- _INPUT MATERIAL_
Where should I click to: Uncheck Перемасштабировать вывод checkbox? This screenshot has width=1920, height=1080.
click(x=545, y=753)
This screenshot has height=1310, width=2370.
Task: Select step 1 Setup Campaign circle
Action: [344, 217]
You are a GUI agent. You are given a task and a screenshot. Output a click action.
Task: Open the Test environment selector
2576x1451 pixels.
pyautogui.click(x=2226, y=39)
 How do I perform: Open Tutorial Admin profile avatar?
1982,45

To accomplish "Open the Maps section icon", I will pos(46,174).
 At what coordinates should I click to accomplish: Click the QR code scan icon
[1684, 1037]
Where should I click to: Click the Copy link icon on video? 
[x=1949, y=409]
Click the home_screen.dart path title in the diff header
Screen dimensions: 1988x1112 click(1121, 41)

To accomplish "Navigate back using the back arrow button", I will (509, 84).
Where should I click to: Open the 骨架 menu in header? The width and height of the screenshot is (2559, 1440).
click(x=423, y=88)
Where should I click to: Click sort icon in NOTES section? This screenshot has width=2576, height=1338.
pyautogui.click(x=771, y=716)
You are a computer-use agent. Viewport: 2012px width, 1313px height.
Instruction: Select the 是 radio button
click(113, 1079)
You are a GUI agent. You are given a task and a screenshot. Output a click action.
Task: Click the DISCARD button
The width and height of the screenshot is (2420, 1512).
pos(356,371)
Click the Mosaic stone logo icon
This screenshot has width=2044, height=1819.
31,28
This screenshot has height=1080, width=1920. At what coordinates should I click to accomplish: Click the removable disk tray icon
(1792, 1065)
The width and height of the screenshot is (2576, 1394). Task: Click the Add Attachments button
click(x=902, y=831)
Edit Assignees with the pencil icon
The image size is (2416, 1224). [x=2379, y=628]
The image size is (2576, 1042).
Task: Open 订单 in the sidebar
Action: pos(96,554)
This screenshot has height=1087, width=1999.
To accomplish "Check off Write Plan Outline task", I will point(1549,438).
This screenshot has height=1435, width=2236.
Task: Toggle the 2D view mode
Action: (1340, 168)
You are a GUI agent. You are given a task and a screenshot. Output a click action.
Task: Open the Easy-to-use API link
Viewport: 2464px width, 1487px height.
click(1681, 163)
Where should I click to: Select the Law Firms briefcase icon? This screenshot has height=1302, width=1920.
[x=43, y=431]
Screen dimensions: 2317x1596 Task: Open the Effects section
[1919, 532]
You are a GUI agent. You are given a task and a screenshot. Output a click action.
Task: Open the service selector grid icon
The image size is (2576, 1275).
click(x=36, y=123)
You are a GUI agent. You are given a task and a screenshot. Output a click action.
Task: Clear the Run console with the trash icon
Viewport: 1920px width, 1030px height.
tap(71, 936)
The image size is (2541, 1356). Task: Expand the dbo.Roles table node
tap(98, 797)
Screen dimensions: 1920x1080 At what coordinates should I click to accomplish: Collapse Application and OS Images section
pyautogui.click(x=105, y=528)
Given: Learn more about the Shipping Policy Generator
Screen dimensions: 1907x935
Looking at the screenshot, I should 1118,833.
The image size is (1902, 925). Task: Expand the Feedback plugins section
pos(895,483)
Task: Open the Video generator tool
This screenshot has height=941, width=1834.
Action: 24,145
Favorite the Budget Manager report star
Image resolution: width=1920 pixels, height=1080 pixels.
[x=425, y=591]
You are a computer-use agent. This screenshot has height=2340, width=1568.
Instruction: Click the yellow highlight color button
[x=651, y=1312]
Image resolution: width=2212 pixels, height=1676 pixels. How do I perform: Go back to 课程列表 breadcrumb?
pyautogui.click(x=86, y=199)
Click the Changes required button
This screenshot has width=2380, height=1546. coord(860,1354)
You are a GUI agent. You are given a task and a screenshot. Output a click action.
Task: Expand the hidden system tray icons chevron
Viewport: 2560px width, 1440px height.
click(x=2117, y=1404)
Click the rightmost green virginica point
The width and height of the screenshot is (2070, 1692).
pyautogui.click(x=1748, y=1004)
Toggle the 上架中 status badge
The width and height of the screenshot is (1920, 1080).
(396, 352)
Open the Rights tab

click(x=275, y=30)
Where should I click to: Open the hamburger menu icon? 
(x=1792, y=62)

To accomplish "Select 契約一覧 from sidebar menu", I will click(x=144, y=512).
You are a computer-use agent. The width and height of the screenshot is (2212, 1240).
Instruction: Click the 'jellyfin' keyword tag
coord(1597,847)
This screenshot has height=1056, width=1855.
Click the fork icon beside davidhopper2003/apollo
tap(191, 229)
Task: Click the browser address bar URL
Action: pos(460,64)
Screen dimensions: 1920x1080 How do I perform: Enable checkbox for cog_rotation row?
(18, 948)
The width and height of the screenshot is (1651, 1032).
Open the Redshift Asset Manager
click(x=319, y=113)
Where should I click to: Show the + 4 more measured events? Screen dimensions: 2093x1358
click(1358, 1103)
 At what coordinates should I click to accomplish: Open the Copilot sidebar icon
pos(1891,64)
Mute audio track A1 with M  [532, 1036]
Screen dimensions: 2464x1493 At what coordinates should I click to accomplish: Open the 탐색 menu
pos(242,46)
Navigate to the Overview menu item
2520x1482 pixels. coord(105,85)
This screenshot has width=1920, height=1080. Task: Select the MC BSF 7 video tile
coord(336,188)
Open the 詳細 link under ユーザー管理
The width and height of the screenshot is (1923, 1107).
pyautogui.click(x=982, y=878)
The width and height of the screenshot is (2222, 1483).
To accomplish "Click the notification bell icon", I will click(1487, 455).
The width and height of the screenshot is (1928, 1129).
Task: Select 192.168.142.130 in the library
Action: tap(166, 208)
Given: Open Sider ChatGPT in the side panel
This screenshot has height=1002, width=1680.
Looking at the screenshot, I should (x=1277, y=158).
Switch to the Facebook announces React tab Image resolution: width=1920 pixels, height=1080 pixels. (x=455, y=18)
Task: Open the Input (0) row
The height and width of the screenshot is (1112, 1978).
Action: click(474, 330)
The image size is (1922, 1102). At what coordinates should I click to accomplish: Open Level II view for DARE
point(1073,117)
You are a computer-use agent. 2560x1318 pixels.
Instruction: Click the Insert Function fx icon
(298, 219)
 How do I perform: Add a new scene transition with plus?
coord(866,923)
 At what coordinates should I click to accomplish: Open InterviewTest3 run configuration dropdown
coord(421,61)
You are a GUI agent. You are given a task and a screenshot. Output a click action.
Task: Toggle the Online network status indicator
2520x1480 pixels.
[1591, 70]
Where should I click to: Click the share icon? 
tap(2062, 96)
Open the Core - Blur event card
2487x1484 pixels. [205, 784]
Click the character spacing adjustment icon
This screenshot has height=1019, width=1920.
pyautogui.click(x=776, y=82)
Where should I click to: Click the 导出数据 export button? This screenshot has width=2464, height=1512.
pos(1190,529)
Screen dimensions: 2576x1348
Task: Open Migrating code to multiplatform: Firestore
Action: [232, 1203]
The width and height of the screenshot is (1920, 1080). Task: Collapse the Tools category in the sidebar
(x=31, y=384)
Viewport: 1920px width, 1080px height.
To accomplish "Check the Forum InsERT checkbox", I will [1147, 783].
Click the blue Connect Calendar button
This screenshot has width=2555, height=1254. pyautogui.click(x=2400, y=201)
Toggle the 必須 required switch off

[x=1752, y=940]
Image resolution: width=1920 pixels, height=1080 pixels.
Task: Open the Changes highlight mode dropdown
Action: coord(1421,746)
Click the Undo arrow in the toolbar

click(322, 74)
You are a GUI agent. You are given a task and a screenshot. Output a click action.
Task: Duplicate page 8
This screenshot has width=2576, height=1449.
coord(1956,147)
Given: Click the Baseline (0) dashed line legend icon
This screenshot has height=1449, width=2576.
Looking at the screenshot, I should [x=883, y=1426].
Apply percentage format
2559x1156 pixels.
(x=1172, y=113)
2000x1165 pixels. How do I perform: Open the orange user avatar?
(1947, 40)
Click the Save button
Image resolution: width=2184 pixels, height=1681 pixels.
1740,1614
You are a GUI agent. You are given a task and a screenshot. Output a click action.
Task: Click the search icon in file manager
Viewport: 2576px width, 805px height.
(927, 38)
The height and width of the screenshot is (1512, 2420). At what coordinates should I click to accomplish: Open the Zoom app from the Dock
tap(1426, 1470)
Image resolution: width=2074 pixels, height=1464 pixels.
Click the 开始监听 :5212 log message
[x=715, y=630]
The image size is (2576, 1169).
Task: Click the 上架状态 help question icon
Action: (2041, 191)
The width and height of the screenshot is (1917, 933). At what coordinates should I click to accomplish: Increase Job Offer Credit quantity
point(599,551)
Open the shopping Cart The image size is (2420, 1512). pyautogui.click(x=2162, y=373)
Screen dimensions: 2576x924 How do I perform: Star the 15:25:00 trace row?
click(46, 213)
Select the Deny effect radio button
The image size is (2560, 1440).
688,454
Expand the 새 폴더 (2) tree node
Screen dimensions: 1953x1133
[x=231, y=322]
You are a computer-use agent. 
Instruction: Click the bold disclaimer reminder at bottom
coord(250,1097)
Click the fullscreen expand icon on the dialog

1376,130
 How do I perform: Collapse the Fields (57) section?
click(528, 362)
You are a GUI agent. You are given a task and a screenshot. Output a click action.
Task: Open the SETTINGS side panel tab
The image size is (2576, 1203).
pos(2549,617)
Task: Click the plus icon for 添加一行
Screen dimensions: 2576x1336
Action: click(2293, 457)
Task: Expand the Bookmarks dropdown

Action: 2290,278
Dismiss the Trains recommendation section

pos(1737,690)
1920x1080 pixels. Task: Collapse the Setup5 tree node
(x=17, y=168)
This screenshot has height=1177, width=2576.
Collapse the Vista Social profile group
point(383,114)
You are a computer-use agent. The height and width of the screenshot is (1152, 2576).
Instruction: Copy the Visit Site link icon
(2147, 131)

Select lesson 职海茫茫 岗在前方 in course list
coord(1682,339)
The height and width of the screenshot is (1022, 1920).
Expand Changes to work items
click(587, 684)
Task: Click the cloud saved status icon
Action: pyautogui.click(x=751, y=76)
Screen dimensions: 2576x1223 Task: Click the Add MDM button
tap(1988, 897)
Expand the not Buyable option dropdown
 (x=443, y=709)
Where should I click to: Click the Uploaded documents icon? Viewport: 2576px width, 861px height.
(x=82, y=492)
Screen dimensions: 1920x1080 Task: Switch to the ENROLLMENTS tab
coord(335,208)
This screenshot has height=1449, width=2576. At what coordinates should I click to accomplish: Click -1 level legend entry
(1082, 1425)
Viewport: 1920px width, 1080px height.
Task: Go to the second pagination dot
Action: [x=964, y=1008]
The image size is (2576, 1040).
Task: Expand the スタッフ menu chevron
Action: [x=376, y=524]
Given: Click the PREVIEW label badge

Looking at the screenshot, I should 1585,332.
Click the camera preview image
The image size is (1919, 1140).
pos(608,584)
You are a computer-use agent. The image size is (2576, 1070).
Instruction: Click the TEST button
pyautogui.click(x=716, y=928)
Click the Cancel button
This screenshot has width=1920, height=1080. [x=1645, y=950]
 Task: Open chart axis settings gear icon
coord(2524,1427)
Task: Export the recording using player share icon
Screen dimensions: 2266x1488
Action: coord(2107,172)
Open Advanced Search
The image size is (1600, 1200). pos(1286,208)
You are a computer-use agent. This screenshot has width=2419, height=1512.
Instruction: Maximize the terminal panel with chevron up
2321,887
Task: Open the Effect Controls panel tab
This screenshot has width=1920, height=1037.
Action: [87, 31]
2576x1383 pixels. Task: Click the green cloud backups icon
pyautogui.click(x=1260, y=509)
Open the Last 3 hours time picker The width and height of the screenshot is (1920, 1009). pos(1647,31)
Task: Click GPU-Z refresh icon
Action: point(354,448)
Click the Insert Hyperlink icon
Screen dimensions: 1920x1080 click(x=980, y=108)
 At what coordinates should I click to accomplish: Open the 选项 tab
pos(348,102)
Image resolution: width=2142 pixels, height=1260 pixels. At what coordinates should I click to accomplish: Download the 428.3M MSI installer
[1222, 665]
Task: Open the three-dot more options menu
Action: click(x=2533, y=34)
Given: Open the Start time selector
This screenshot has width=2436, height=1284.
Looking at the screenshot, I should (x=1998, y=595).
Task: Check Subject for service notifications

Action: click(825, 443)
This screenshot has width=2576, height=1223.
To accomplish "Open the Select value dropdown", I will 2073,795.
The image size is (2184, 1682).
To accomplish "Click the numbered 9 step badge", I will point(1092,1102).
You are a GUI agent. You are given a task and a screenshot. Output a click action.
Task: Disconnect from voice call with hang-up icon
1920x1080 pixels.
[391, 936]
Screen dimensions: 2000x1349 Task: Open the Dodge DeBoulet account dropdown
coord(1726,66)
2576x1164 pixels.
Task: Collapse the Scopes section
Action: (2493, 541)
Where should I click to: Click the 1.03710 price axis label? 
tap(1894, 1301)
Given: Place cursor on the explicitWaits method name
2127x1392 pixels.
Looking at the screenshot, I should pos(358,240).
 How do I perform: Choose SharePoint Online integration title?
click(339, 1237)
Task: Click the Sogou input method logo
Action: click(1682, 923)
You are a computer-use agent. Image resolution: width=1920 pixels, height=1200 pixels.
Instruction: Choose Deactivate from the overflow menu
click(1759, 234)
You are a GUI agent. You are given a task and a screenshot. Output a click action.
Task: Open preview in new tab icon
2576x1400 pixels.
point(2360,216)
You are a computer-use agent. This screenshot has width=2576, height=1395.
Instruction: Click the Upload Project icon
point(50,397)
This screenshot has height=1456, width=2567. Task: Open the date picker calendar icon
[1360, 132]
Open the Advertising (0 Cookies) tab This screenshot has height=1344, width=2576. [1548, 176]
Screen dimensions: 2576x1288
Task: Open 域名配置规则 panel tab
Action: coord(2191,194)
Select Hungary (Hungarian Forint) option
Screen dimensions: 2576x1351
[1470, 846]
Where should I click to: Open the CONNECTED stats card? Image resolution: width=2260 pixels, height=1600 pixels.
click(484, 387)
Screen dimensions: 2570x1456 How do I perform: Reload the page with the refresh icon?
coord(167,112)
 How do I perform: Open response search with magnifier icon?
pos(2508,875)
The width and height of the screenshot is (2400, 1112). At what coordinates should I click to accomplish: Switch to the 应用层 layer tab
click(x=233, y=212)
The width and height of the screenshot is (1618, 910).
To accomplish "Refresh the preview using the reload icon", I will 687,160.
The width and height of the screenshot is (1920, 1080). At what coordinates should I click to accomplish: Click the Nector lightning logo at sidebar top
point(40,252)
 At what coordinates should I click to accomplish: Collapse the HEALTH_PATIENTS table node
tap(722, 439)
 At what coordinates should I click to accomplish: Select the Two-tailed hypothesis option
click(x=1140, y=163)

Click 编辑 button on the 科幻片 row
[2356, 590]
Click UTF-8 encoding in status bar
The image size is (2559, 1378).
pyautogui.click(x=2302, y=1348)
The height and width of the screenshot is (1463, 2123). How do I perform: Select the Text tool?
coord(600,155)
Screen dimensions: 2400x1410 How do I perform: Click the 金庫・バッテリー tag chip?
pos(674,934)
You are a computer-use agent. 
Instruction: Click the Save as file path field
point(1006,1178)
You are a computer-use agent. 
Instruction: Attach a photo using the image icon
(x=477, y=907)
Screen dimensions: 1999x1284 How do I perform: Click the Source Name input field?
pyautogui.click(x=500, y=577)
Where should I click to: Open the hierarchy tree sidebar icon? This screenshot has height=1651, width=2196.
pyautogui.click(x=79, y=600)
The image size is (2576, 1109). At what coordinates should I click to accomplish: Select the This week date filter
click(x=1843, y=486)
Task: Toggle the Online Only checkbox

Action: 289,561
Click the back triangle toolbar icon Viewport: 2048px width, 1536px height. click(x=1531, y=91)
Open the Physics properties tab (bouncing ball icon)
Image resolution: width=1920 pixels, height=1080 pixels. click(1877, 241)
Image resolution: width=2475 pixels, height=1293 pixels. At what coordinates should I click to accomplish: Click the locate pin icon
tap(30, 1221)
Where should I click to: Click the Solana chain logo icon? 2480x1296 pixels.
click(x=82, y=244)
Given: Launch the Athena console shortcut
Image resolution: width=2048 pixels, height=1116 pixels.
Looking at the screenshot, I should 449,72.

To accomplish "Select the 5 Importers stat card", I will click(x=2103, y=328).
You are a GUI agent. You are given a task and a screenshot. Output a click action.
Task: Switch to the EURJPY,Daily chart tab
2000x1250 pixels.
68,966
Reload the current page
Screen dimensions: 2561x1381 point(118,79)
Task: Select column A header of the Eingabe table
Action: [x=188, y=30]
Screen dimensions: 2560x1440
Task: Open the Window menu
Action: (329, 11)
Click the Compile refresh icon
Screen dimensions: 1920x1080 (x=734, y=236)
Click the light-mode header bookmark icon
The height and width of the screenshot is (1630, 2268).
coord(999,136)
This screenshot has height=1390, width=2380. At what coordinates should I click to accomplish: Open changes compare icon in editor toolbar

- _WORK REQUIRED_
Where a line of the records holds the word "console", copy that line.

- _EXERCISE SOLUTION_
Task: Clear the Run console with the trash icon
Given: Launch the Athena console shortcut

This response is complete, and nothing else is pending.